The other day I was very kindly invited to join one of our local FRUs (ambulance car) for a day shift. I was, of course, fishing for juicy stories for the book, but sod’s law decided to strike and predictably nothing of the sort happened. Still, we had a busy day and I learned a lot about FRUs and what they are useful for, which will be very useful for allocating – for the last few weeks, the sector allocators (ie. me) have been responsible for allocating FRUs. Previously, they had their own desk and allocators and I don’t mind admitting that my use of them has been a trifle hit and miss.
We started the day with three little old ladies and two little old men who had some combination of chest pain, difficulty breathing and confusion. Only one of these turned out to be seriously ill – a lady in her sixties with a suspected stroke. She was practically unconscious (she resisted when we tried to open her eyes, but that was it), breathing very oddly and doing something very peculiar with her tongue. When the crew arrived, they took one look at her and said “Okay, let’s go”. I think they thought she was about to go into cardiac arrest. She didn’t though – they blued her into the hospital and we later found she had gone for a brain scan and been transferred to a ward.

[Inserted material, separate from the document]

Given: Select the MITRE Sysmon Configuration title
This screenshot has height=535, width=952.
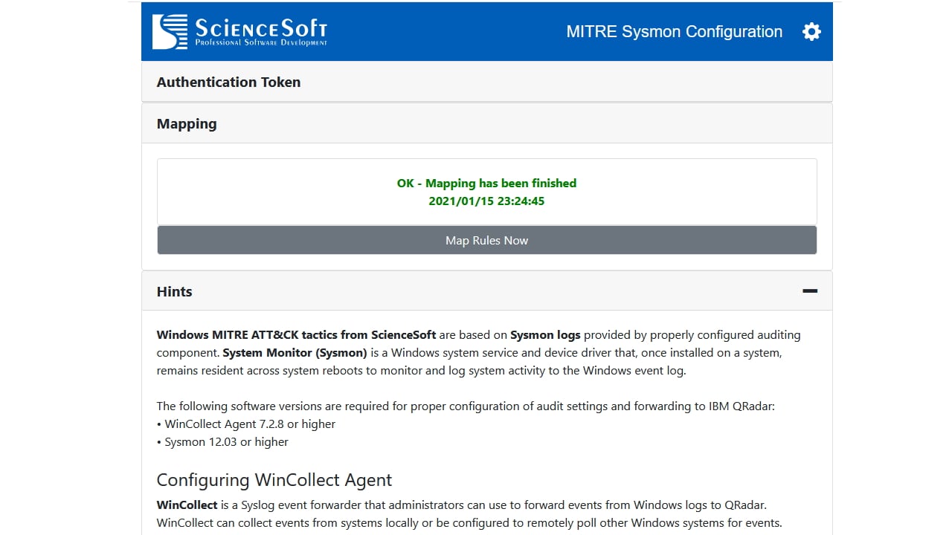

While we were on this call the other FRU from our station got sent on a working suspended (ie. a cardiac arrest that they try to resuscitate). Typical!
Next followed the ubiquitous sunny day call – “Male collapsed in road, ? intoxicated”. We went to the location given, and like on many of these calls, there was no sign of the caller and no sign of the patient either. We were about to give up and go when suddenly we spotted a pair of feet sticking up over a low wall. On closer inspection, the feet belong to a youngish male who was asleep in the bush behind the wall.
“Wake up, wake up!” said Samantha, the FRU technician I was with. “What are you doing in the bush?”
The man woke up, looked disorientatedly around and then muttered. “I drunk. I sleeping. Please leave me.”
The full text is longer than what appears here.